2015 IEEE Symposium on Security and Privacy (SP) (2015)
San Jose, CA, USA
May 17, 2015 to May 21, 2015
DOI Bookmark: http://doi.ieeecomputersociety.org/10.1109/SP.2015.55
Recent advances in hardware design have demonstrated mechanisms allowing a wide range of low-level security policies (or micro-policies) to be expressed using rules on metadata tags. We propose a methodology for defining and reasoning about such tag-based reference monitors in terms of a high-level "symbolic machine" and we use this methodology to define and formally verify micro-policies for dynamic sealing, compartmentalization, control-flow integrity, and memory safety, in addition, we show how to use the tagging mechanism to protect its own integrity. For each micro-policy, we prove by refinement that the symbolic machine instantiated with the policy's rules embodies a high-level specification characterizing a useful security property.
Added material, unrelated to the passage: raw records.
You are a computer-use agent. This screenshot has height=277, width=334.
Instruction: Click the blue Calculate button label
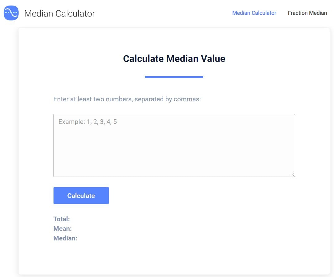pos(81,196)
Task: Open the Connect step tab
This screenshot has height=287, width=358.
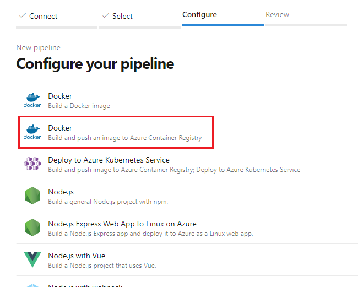Action: pos(43,16)
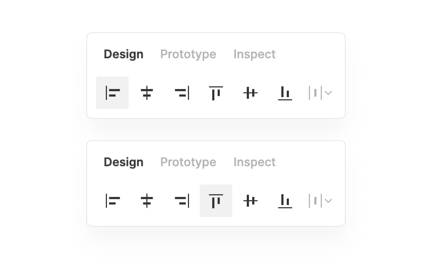Open Inspect tab in top panel
Image resolution: width=432 pixels, height=259 pixels.
(x=254, y=54)
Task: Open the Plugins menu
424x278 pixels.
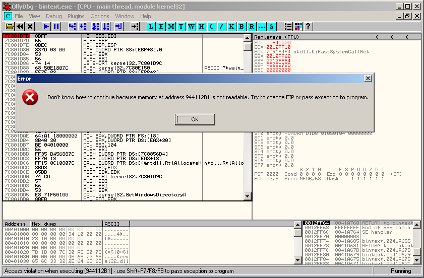Action: point(76,16)
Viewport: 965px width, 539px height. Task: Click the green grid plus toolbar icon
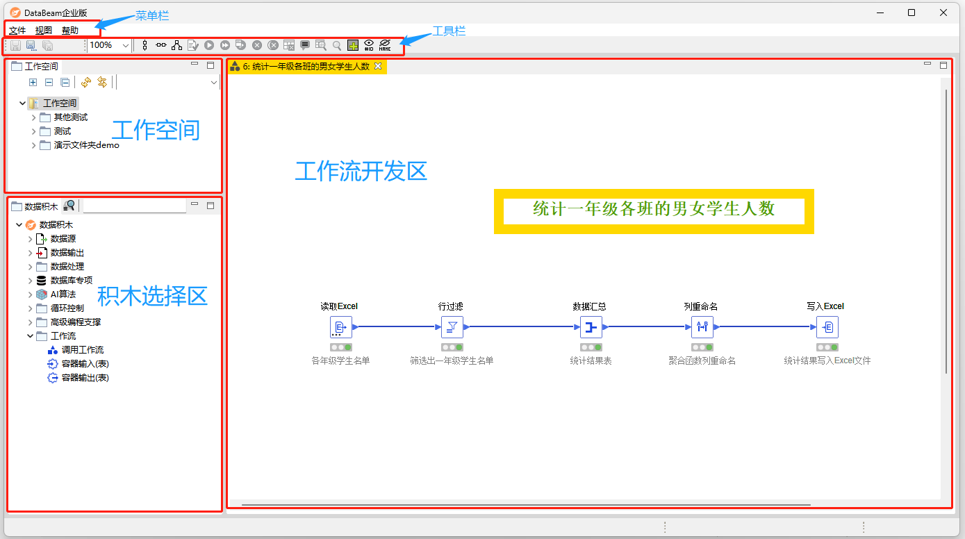point(353,45)
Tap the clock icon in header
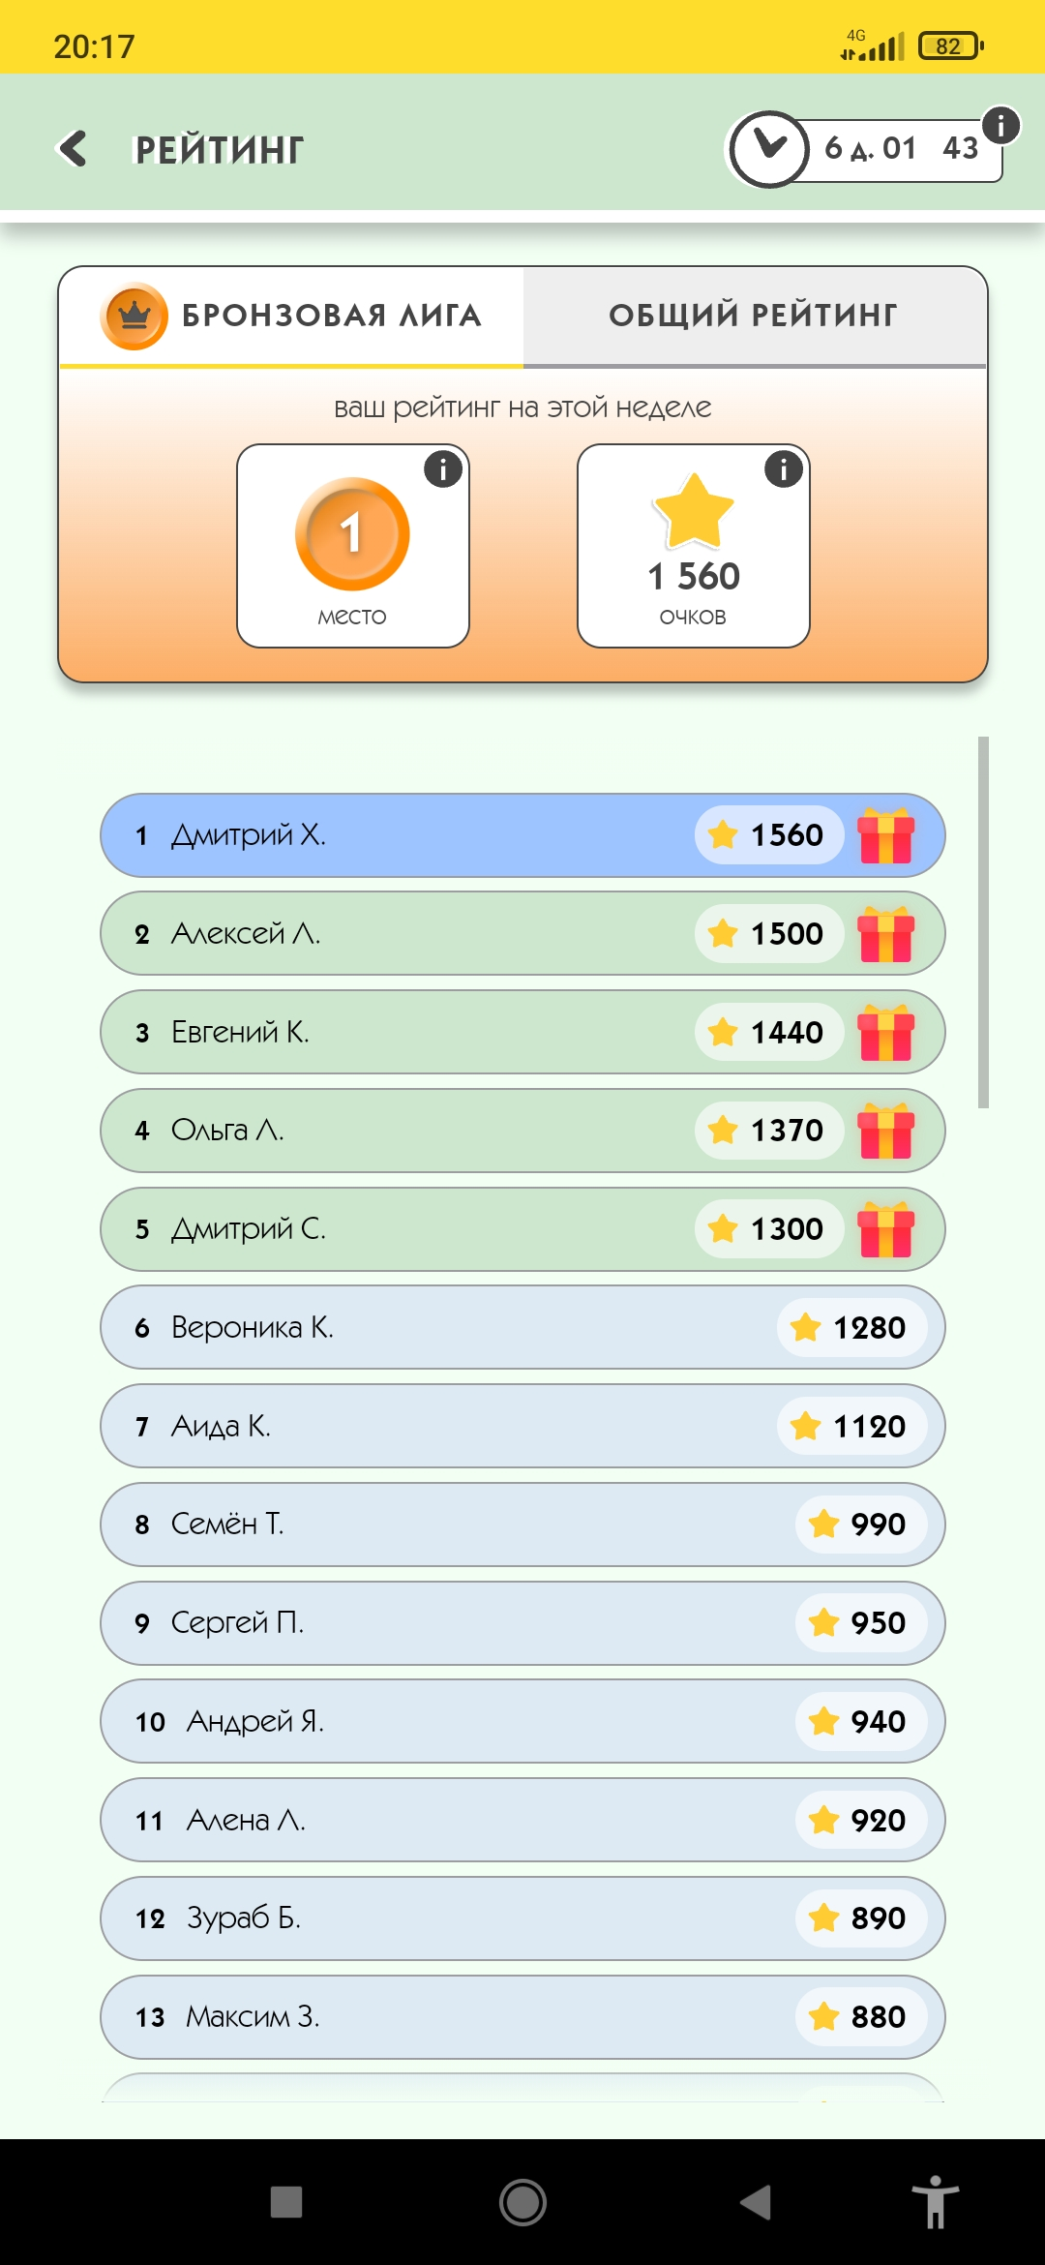Screen dimensions: 1045x2265 point(769,149)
Last, we show how the symbolic machine itself can be implemented in terms of a hardware rule cache and a software controller.
Registers, Monitoring, Concrete, Hardware, Transfer functions, Safety
A. A. Amorim et al., "Micro-Policies: Formally Verified, Tag-Based Security Monitors," 2015 IEEE Symposium on Security and Privacy (SP), San Jose, CA, USA, 2015, pp. 813-830.